Are there any parallels between China/Taiwan and what we're seeing in Russia/Ukraine?
Yes. And China and Russia have made that explicit. Just before the Russian invasion of Ukraine, President Putin and President Xi met and released a joint statement from both nations. It was essentially a declaration of independence from the U.S.-led world order. It seems to me to be a hugely significant document, vastly underreported given how it frames China’s and Russia’s ambition. Some key aspects included criticism of the U.S., though it was not named specifically, for its unilateral actions and its insistence on judging everyone else’s political systems by U.S. standards. It argued that democracy was defined culturally; different nations will have different definitions of democracy. In short, it was an endorsement of authoritarianism as a legitimate political system in the world order that China and Russia would like to create.

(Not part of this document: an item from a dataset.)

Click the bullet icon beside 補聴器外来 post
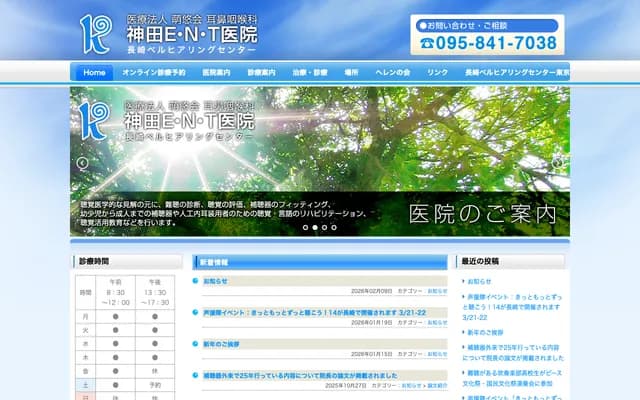This screenshot has width=640, height=400. (x=196, y=375)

It also argued that in this new international system, nations should no longer interfere in the domestic affairs of other nations. That means that the U.S. should no longer criticize China or Russia or Iran for their domestic systems. Russia’s claims on Ukrainian territory and China’s claims to Taiwan clearly fell in the category of domestic political issues. In this sense, Russia’s move on Ukraine could be seen as a test of the new order China and Russia want to create. The difficulty Russia is having is important in that it shows that the U.S.-led order is not quite a thing of the past, and if China thinks retaking Taiwan by force will be easy, it needs to rethink that assessment.